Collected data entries
==========

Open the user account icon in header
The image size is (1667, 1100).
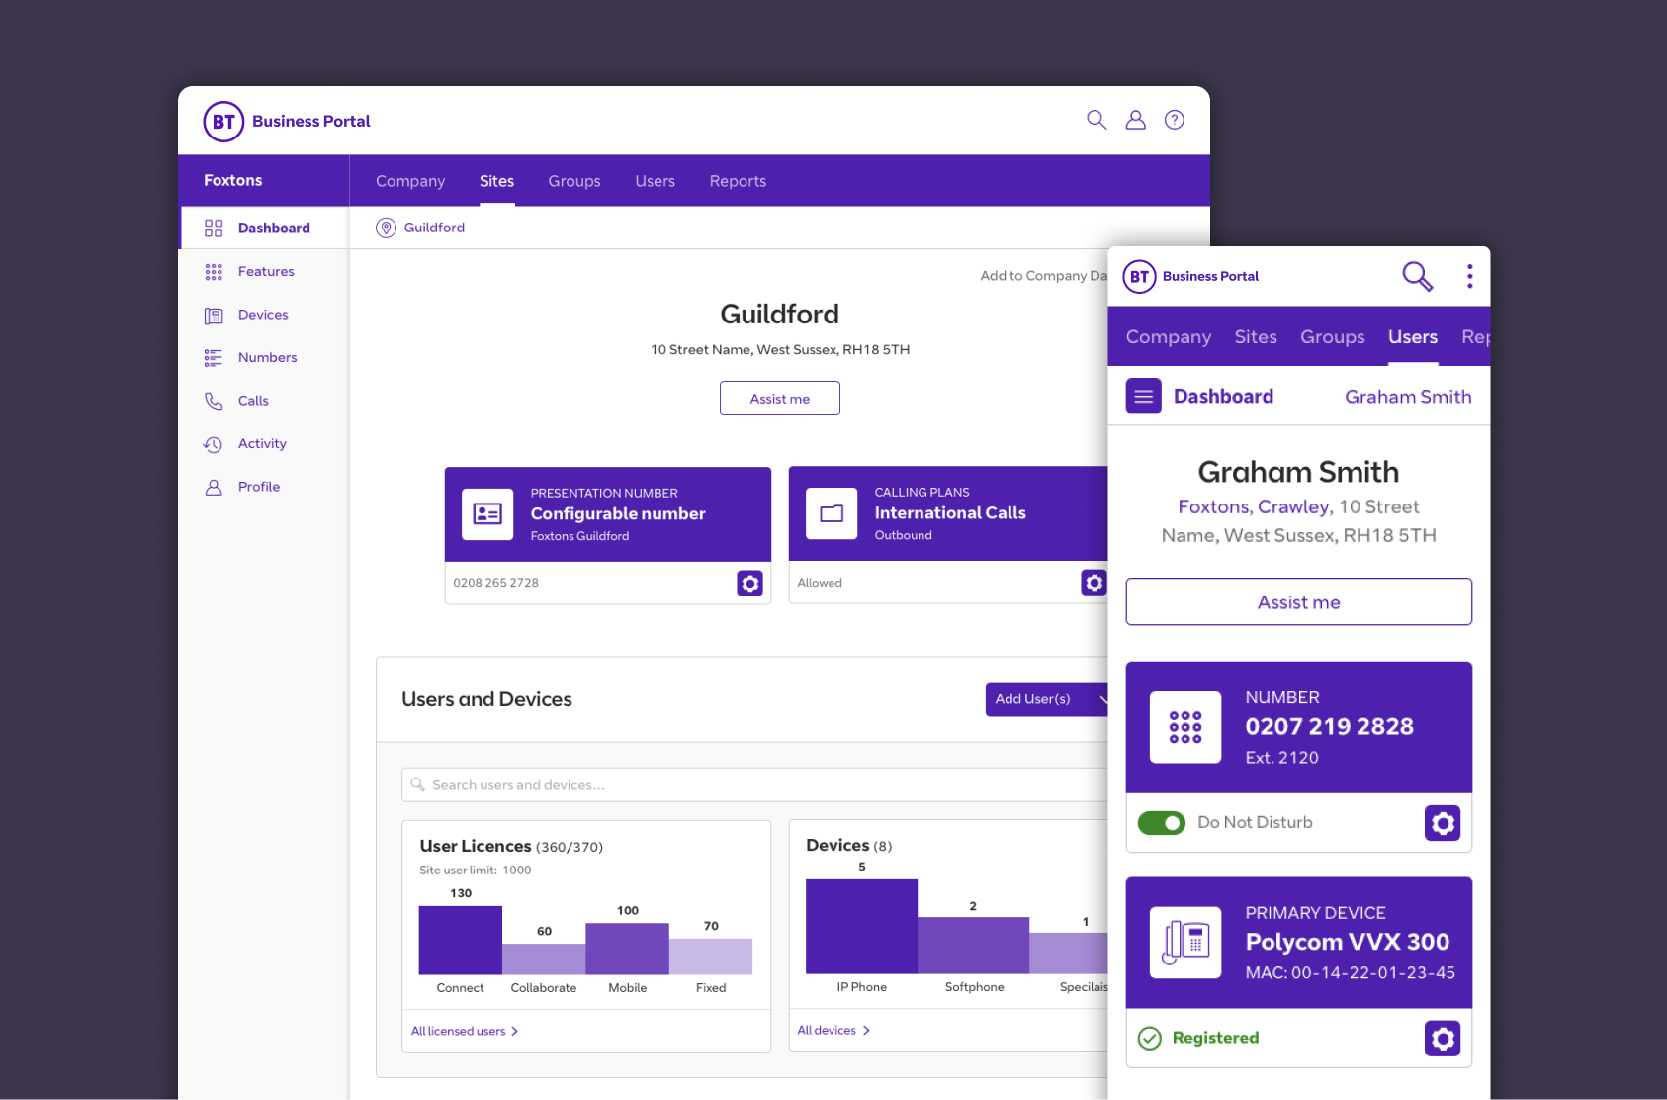[1135, 120]
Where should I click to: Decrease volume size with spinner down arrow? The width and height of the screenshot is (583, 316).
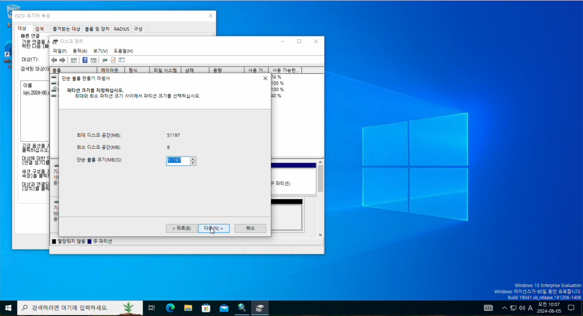pos(193,163)
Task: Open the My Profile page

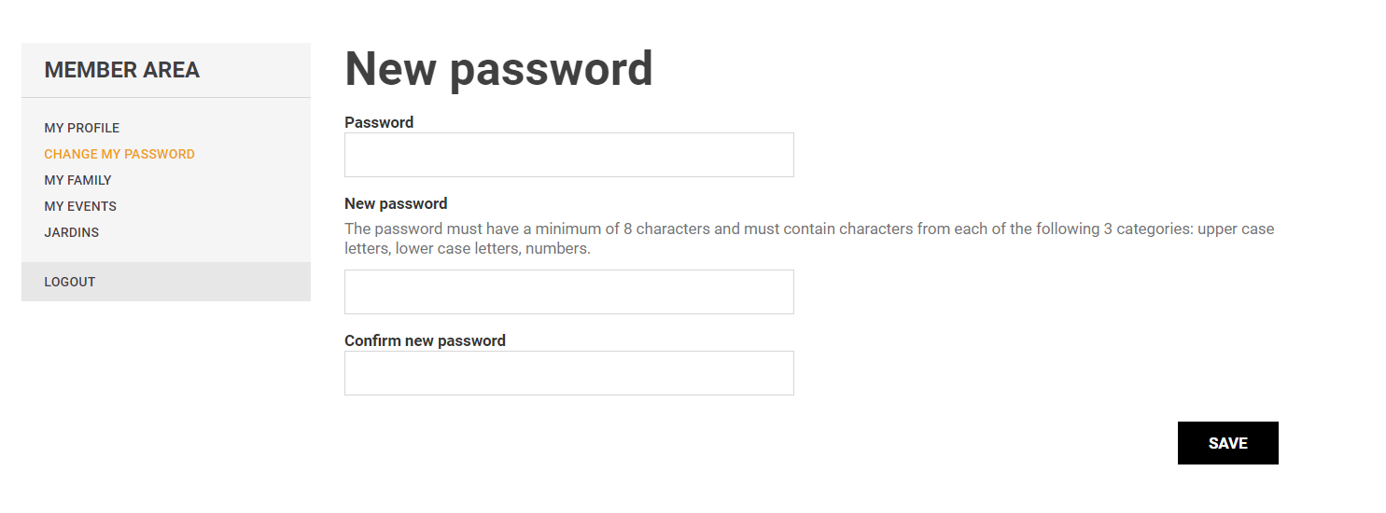Action: coord(82,128)
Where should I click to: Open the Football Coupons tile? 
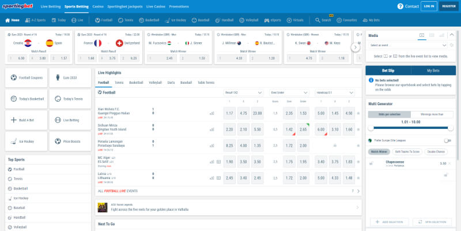tap(26, 78)
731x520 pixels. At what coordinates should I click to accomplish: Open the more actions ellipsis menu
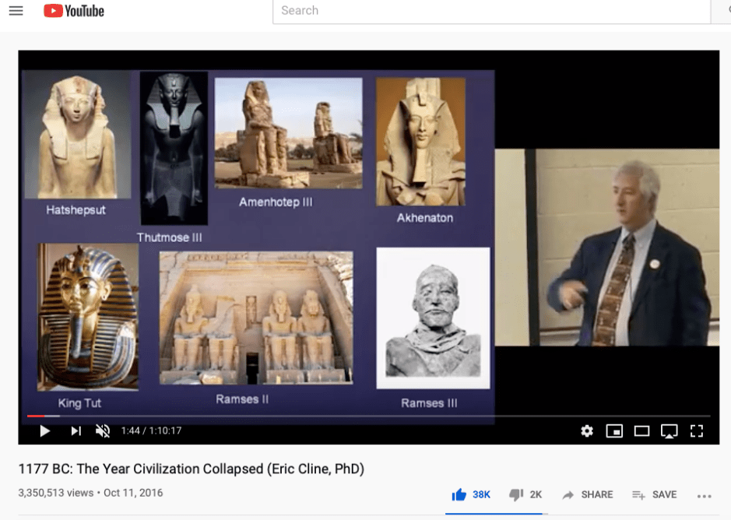coord(705,495)
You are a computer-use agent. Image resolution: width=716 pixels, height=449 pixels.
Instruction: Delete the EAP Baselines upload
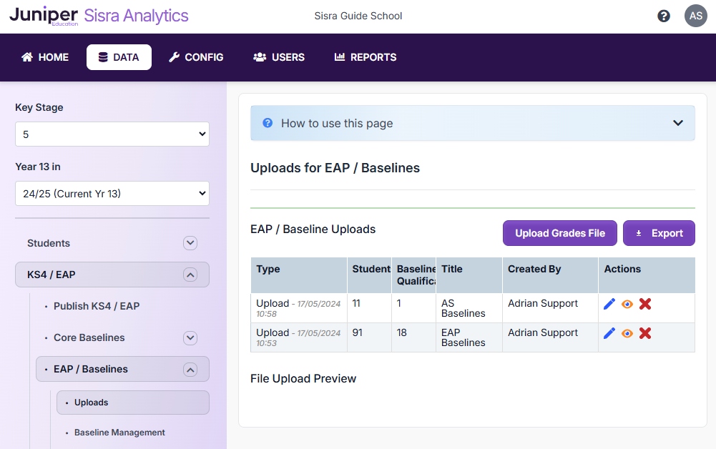pyautogui.click(x=645, y=333)
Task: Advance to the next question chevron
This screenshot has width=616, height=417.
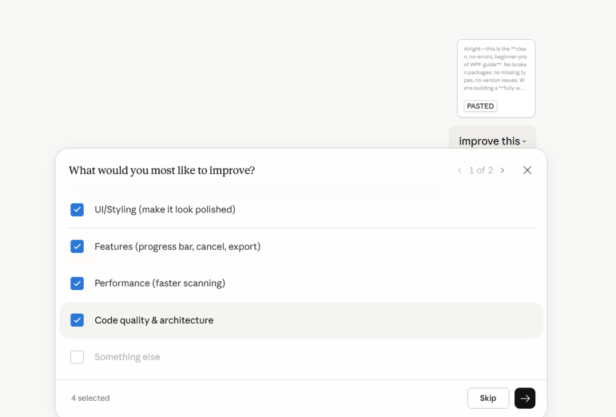Action: click(x=503, y=170)
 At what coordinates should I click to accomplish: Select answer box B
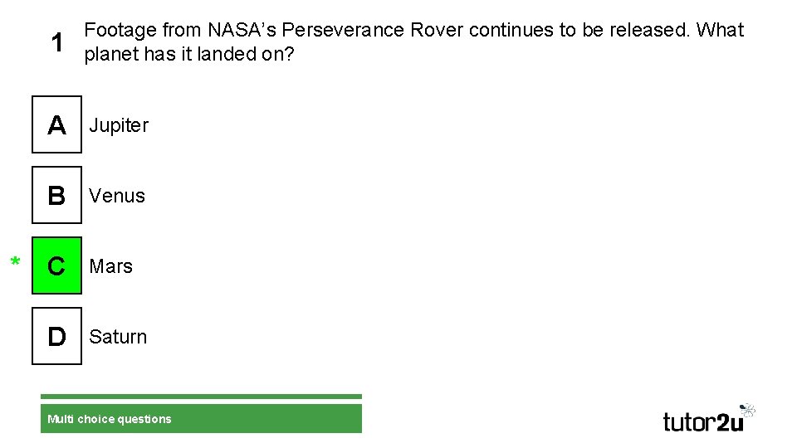point(56,196)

==========

• [What you are asked to do]:
Write the records out exactly, dropping every image.

• [Task response]:
Open the user account icon in header
The image size is (1667, 1100).
[1135, 120]
Where should I click to: Decrease volume size with spinner down arrow? The width and height of the screenshot is (583, 316).
pos(193,163)
Task: Open the My Profile page

Action: coord(82,128)
Where should I click to: Open the Football Coupons tile? 
tap(26, 78)
731x520 pixels. At what coordinates should I click to accomplish: Open the more actions ellipsis menu
coord(705,495)
You are a computer-use agent. Image resolution: width=716 pixels, height=449 pixels.
Instruction: Delete the EAP Baselines upload
pyautogui.click(x=645, y=333)
Task: Advance to the next question chevron
This screenshot has width=616, height=417.
Action: click(x=503, y=170)
 At what coordinates should I click to accomplish: Select answer box B
point(56,196)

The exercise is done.